[Saved data entries]
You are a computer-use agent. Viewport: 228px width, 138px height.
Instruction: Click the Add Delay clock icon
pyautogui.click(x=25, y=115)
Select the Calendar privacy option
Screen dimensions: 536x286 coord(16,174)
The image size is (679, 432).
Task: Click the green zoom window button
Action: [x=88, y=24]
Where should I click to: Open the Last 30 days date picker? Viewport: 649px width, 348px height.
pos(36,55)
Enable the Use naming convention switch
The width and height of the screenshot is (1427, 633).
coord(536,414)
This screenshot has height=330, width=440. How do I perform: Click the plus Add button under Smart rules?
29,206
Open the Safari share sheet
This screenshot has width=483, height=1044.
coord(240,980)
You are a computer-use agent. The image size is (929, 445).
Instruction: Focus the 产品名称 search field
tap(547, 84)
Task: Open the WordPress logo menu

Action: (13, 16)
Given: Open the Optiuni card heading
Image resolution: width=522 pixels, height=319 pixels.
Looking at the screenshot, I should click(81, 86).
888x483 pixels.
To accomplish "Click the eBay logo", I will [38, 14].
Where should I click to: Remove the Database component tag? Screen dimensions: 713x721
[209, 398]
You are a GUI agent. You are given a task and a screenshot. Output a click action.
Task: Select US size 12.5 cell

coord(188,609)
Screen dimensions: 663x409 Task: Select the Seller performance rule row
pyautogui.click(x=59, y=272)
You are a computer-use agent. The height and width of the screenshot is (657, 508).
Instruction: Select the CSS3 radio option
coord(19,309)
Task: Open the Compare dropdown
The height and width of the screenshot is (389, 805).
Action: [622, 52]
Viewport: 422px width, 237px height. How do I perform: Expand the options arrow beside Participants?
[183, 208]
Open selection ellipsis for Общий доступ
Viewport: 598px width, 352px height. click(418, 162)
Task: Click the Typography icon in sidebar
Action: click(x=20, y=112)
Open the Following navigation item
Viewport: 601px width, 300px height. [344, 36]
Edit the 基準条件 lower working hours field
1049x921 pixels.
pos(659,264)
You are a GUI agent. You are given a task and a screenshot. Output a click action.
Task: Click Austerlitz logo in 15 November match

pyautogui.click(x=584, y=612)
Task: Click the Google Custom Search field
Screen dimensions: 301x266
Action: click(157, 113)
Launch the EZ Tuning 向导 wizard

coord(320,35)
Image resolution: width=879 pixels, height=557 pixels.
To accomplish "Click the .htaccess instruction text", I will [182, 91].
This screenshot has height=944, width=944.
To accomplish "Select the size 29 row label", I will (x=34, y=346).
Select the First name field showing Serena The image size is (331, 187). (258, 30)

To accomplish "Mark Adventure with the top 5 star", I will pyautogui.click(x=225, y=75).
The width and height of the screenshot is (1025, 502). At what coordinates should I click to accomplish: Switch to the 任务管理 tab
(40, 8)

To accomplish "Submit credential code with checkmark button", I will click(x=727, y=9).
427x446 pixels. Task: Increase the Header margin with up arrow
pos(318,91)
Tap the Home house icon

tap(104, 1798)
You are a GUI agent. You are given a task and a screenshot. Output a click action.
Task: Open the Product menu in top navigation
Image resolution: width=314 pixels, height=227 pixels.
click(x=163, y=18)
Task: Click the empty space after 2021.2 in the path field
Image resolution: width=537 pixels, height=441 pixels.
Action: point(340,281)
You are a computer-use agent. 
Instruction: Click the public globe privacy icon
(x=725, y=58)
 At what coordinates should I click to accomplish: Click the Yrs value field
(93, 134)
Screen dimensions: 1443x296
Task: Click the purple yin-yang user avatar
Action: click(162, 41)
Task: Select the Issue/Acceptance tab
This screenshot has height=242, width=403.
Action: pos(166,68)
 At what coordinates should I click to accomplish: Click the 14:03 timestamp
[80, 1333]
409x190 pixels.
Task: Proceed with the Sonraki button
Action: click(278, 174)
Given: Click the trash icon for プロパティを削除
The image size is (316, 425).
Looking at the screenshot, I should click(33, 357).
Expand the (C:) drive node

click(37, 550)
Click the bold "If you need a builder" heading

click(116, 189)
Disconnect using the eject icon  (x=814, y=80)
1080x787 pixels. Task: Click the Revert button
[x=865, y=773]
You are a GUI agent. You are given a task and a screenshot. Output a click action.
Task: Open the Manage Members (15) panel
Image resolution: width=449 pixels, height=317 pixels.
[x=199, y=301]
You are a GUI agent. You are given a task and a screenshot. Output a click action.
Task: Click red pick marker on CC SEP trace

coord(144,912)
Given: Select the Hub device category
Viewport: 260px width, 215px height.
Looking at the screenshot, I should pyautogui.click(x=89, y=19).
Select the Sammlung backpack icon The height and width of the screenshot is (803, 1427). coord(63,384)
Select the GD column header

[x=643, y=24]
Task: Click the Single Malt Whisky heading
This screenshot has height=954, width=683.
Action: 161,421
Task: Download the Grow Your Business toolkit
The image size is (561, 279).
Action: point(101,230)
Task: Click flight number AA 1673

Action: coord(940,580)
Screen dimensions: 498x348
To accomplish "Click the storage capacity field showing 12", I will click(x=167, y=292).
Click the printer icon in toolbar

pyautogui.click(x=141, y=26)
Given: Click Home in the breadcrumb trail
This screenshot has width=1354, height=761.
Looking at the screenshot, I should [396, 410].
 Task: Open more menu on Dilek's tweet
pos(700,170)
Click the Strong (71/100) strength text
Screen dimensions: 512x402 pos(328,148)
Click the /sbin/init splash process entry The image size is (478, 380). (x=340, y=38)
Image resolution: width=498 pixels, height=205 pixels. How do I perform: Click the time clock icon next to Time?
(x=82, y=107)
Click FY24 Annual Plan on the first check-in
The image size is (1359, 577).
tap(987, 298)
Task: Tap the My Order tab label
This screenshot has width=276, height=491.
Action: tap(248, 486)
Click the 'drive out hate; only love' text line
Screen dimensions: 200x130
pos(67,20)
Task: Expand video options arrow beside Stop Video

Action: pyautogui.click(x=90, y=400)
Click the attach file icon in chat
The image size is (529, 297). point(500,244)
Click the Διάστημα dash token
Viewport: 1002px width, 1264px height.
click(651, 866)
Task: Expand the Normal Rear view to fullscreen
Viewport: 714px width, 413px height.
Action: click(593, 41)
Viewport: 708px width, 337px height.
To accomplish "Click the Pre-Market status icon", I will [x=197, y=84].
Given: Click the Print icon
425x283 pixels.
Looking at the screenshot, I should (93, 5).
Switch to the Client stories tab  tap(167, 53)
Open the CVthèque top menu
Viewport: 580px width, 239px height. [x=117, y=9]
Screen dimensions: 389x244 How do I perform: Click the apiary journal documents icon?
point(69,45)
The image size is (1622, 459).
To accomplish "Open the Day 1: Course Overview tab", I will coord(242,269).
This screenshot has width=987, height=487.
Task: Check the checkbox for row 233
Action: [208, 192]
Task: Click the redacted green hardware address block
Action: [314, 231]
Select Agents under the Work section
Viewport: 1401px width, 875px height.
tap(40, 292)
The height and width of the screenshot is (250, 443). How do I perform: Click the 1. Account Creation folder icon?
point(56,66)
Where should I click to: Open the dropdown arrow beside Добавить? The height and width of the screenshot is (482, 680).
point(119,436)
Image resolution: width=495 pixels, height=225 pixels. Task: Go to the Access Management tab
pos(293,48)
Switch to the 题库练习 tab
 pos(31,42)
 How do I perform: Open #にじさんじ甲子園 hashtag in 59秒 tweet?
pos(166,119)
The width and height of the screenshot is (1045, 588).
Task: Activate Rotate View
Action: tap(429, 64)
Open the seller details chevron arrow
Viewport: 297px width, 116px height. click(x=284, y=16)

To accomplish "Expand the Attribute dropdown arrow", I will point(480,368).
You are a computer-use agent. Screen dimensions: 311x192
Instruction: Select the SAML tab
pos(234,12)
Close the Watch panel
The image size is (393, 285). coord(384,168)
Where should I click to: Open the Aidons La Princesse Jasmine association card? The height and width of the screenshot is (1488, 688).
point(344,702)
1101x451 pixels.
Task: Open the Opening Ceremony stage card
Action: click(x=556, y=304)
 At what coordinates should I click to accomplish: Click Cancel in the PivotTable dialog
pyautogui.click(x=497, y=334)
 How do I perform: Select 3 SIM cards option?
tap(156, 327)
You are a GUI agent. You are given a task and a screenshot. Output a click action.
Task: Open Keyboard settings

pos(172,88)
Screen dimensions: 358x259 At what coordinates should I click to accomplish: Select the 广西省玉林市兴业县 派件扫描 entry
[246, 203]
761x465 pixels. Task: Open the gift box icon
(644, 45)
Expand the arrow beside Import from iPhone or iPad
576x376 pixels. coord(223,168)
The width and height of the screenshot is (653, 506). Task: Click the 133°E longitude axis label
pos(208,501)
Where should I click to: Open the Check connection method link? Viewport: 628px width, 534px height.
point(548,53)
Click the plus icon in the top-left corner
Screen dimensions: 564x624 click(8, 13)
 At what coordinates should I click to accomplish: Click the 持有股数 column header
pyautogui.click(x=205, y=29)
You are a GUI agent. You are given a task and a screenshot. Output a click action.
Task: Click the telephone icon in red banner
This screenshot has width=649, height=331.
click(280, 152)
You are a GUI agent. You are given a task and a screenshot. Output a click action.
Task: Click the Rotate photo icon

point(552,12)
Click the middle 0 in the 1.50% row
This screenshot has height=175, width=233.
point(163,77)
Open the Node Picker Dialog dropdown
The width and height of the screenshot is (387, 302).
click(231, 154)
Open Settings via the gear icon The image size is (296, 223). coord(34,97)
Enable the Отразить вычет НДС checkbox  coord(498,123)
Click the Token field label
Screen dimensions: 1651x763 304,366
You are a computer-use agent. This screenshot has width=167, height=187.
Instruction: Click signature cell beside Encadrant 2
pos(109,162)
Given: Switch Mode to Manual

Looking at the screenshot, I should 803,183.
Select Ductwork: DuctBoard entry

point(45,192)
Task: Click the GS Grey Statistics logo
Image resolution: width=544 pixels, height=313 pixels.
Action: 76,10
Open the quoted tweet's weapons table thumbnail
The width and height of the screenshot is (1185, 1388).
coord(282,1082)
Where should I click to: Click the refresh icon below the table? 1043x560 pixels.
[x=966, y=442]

Assignment:
Could you say how many lines of the entries contain the string "Enable"? Only the number should be given.

Result of the exercise:
2